Assignment: An exact transcript of all the records is the expected answer.

*** Opening Data under study ***

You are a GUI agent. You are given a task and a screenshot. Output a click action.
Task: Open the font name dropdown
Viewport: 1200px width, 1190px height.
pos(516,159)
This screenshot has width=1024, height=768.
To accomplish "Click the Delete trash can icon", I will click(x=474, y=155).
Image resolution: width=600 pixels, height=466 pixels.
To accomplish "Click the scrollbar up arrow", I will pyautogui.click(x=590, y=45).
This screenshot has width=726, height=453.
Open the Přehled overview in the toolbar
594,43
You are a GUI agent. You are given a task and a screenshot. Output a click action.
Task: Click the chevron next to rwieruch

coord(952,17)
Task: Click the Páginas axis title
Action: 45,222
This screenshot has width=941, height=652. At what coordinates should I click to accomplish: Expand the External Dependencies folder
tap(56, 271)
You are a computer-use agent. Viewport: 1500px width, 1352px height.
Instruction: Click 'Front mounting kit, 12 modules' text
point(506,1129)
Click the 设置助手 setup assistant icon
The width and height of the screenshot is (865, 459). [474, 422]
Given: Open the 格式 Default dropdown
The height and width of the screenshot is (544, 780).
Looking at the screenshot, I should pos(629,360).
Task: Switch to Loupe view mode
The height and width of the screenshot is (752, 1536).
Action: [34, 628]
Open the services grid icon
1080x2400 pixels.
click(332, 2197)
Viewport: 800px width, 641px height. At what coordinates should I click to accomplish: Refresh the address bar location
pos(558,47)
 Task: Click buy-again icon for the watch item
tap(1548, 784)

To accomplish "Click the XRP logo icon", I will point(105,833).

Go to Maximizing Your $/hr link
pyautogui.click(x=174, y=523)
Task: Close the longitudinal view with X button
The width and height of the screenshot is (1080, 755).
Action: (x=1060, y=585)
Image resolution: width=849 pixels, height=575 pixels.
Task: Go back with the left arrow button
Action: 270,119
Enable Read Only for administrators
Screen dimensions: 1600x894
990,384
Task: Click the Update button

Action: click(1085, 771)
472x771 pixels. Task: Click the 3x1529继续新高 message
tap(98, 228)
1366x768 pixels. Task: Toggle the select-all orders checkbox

*** Closing Data under study ***

Solution below:
You are a GUI agent. You are given a task and a screenshot. Output a click action.
Task: Open the font name dropdown
Viewport: 1200px width, 1190px height.
pos(516,159)
This screenshot has width=1024, height=768.
To accomplish "Click the Delete trash can icon", I will click(x=474, y=155).
Image resolution: width=600 pixels, height=466 pixels.
To accomplish "Click the scrollbar up arrow", I will pyautogui.click(x=590, y=45).
This screenshot has width=726, height=453.
Open the Přehled overview in the toolbar
594,43
You are a GUI agent. You are given a task and a screenshot. Output a click action.
Task: Click the chevron next to rwieruch

coord(952,17)
Task: Click the Páginas axis title
Action: 45,222
This screenshot has width=941, height=652. At what coordinates should I click to accomplish: Expand the External Dependencies folder
tap(56, 271)
You are a computer-use agent. Viewport: 1500px width, 1352px height.
Instruction: Click 'Front mounting kit, 12 modules' text
point(506,1129)
Click the 设置助手 setup assistant icon
The width and height of the screenshot is (865, 459). [474, 422]
Given: Open the 格式 Default dropdown
The height and width of the screenshot is (544, 780).
Looking at the screenshot, I should pos(629,360).
Task: Switch to Loupe view mode
The height and width of the screenshot is (752, 1536).
Action: [34, 628]
Open the services grid icon
1080x2400 pixels.
click(332, 2197)
Viewport: 800px width, 641px height. At what coordinates should I click to accomplish: Refresh the address bar location
pos(558,47)
 Task: Click buy-again icon for the watch item
tap(1548, 784)

To accomplish "Click the XRP logo icon", I will point(105,833).

Go to Maximizing Your $/hr link
pyautogui.click(x=174, y=523)
Task: Close the longitudinal view with X button
The width and height of the screenshot is (1080, 755).
Action: (x=1060, y=585)
Image resolution: width=849 pixels, height=575 pixels.
Task: Go back with the left arrow button
Action: 270,119
Enable Read Only for administrators
Screen dimensions: 1600x894
990,384
Task: Click the Update button

Action: click(1085, 771)
472x771 pixels. Task: Click the 3x1529继续新高 message
tap(98, 228)
1366x768 pixels. Task: Toggle the select-all orders checkbox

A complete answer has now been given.